Mais il se sentit griffé aux épaules par deux mains nerveuses, pendant qu’une voix sarcastique lui criait :

— Du droit qu’a le maître de céans de rentrer chez lui à toute heure. Rappelle-toi de ça, mon bonhomme !

Les domestiques, attirés par le bruit, accouraient avec des lanternes. Un cavalier venait de rentrer dans la cour ; l’intendant se précipita pour lui barrer le passage. Mais la comtesse et Éva apparaissaient sur le haut du perron, venant au-devant des visiteurs.

— Ma tante ! crie une voix, dites donc à cet imbécile de me laisser passer.

— Philippe ! cria Éva, en s’élançant pour courir à la rencontre du jeune homme. L’ombre qui couvrait les premières marches du perron l’empêcha de distinguer un groupe qui montait, elle vint tomber dans les bras de Georges qui la berca sur son cœur.

— Ma petite Éva ! je te revois enfin… Maman, attendez-moi, je monte. Éva l’embrassa, encore, et Georges, entraînant Odette, vint se jeter au cou de sa mère, trop émue pour parler.

Philippe arrivait avec Éva :

— En voilà une surprise, ma bonne tante. Voyons Georges, égoïste, ne l’accapare pas, cette tante chérie ; il nous la faut un peu… N’est-ce pas, Odette ?

Odette, un peu pâle et les yeux humides, regardait les effusions de ces êtres qui se revoyaient après une si longue absence. Elle sourit à Philippe :

— Ne troublez pas leur joie, dit-elle

Mais sa voix avait rappelé la comtesse et son fils à eux-mêmes. Georges prit la main d’Odette.

— Je vous amène une fille, ma mère : Mlle Odette Merville, la sœur de mon ami Paul. Embrassez-la, maman.

— Puis-je vous le donner, ce doux nom ? demanda la jeune fille en appuyant sa tête sur l’épaule de la comtesse.

— Oui, chère petite. Viens embrasser ta nouvelle sœur, Éva. Celle-ci s’approcha, et d’un geste caressant, elle releva la jolie tête, toujours appuyée sur l’épaule de Mme de Villarnay.

— Ah ! la jolie enfant ! dit-elle. Et vous voulez bien être ma sœur chérie ? Venez que nous fassions connaissance.

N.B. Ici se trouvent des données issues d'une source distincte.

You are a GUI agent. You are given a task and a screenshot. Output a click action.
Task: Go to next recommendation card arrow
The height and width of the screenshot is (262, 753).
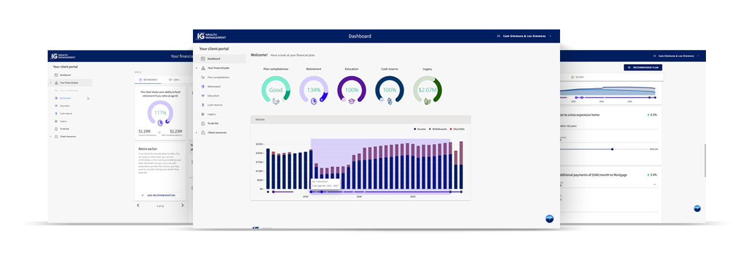click(x=182, y=205)
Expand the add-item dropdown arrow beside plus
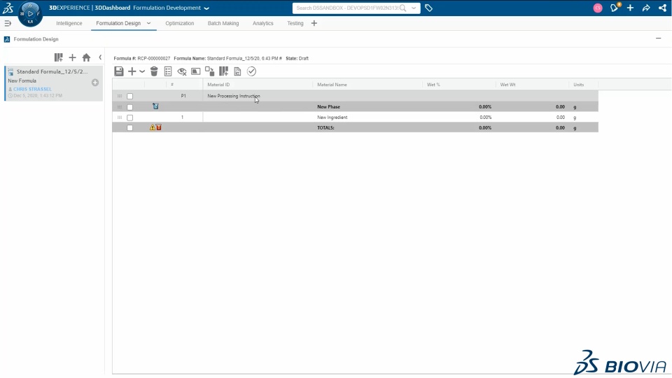This screenshot has height=378, width=672. (142, 71)
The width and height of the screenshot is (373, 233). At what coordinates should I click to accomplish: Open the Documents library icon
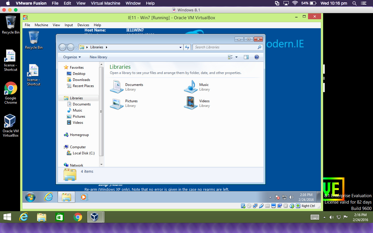117,87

— Bon, dit Philippe, je vais peut-être avoir mon tour. Chère tante, n’aurez-vous pas un mot pour un pauvre neveu qui soupire depuis une heure.

— Grand fou ! dit la comtesse en le serrant dans ses bras. Que faudrait-il à cette tête de gascon pour devenir sérieuse ? Le jeune homme haussa les épaules avec un geste comique :

— Trois quarts de siècle de plus, chère tante !

Georges présenta Angèle à sa mère.

— Vous êtes la bienvenue, ma bonne, dit la comtesse. J’ai besoin d’une aide intelligente pour conduire les domestiques ; vous serez cette aide, si vous le voulez.